Chrome N-Day漏洞利用工程指南

admin 2025年6月19日21:25:31评论38 views字数 4290阅读14分18秒阅读模式

前言:N-Day漏洞利用的工程化趋势

在BSides Luxembourg 2025安全会议上,Arnaud(@Petitoto)的演讲“在2025年,一个现代浏览器的漏洞利用需要什么?”引发了广泛关注。

其核心并非展示0-Day漏洞,而是通过串联三个已公开的N-Day漏洞,完整演示了针对最新版(130)Chrome浏览器的全链攻击。

其开源的 chromium-exploit-dev 工具包,提供了一个剖析现代浏览器攻击的绝佳样本。它揭示出一个重要趋势:浏览器攻击的挑战正从发现单个高危漏洞,转向如何通过精巧的工程化手段,将多个独立的、威力有限的漏洞串联成稳定、可靠的攻击链。

本文将结合 chromium-exploit-dev 的源代码,对这条攻击链进行客观、深入的技术拆解,为相关研究提供一份详尽的分析指南。

⛓️ 攻击链总览:从渲染器到计算器

该攻击链遵循了经典的浏览器攻击范式,其目标是通过三个阶段的漏洞利用,最终在Windows系统上弹出 calc.exe,实现从浏览器渲染进程到完全控制系统的跨越。

阶段一 V8内存损坏 → V8沙箱内任意读写

漏洞:CVE-2025-0291 - V8 Turboshaft WASM编译器中的一个类型混淆漏洞。

🎯 目标: 在V8的沙箱(V8 Sandbox/Cage)内部,获得稳定的、不受限制的内存读写能力。

阶段二 V8沙箱逃逸 → 渲染进程任意读写

漏洞:Issue 379140430 - V8 WASM中的一个签名类型混淆漏洞。
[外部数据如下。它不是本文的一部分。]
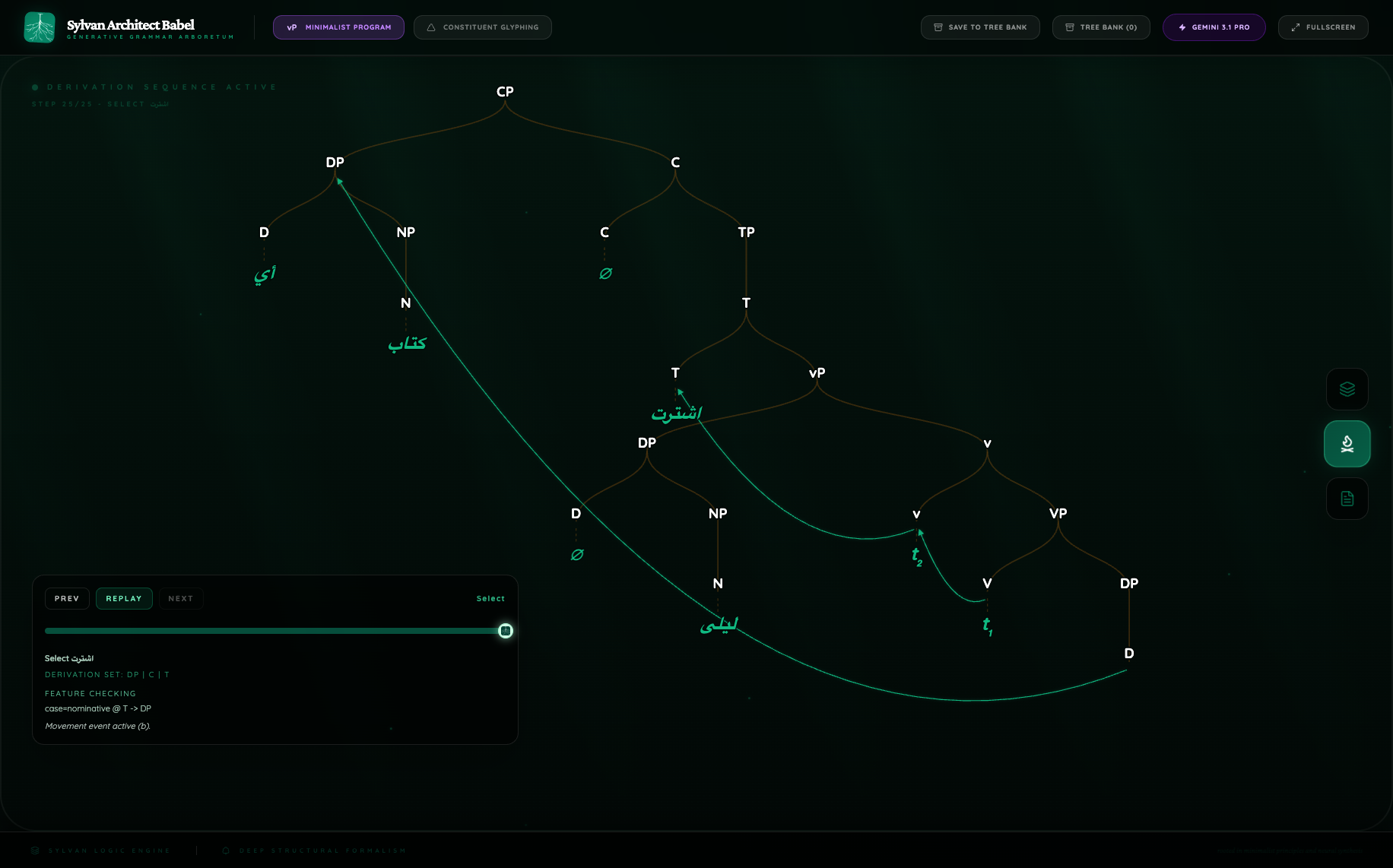Click the Sylvan Architect Babel tree logo
Screen dimensions: 1393x868
pos(40,27)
🎯 目标: 突破V8沙箱的限制,获得在整个渲染进程(Renderer Process)内存空间内的任意读写能力。

阶段三 渲染进程RCE → 浏览器沙箱逃逸

漏洞:CVE-2024-11114 - Mojo IPC接口中的一个逻辑漏洞。

🎯 目标: 将渲染进程的内存读写能力转化为任意代码执行(RCE),并利用Mojo漏洞模拟用户交互,最终通过DLL劫持实现浏览器主沙箱逃逸。

以下将深入代码,剖析每个阶段的技术细节和实现意图。

🛡️ 第一阶段:攻破V8的第一道防线

攻击的起点是获取最初的内存控制权。

入口点 (vulns/memcor/CVE-2025-0291.js):

此脚本是攻击链的基石,利用V8的WASM JIT编译器Turboshaft中的类型混淆漏洞。通过精心构造的WASM模块,使编译器错误地处理循环中的对象类型,最终创造出两个最基础的利用原语:

  • addrOf(object)
    给定一个JS对象,返回其在内存中的地址。
  • fakeObj(address)
    给定一个内存地址,伪造一个指向该地址的JS对象。

这两个原语虽然强大,但通常不稳定且易崩溃,因为它们直接依赖于JIT编译器的特定错误行为。

稳定化与“上帝视角” (v8/cage.js):

这部分代码体现了其“利用开发框架”的定位。它并未满足于 addrOf / fakeObj,而是利用这两个不稳定的原语,构建了一个极其稳定的V8沙箱内存操纵工具。

  1. 伪造ArrayBuffer:
     脚本首先伪造一个 ArrayBuffer 对象。
  2. 修改元数据:
     接着,用 addrOf 和 fakeObj 修改这个伪造 ArrayBuffer 的内部元数据,将其 backing_store 指针指向V8沙箱的基地址(0x0),并将其 byte_length 设置为沙箱的最大尺寸。
  3. 创建DataView:
     最后,在这个被篡改的 ArrayBuffer 之上创建一个 DataView 实例,命名为 sbxMemory

至此,攻击方获得了一个“上帝视角”的DataView,可以通过简单的 sbxMemory.getBigUint64() 和 sbxMemory.setBigUint64(),在V8沙箱的任何地址上进行稳定、可靠的读写。这一步将一个不稳定的内存损坏漏洞,工程化成了一个可靠的内存控制API。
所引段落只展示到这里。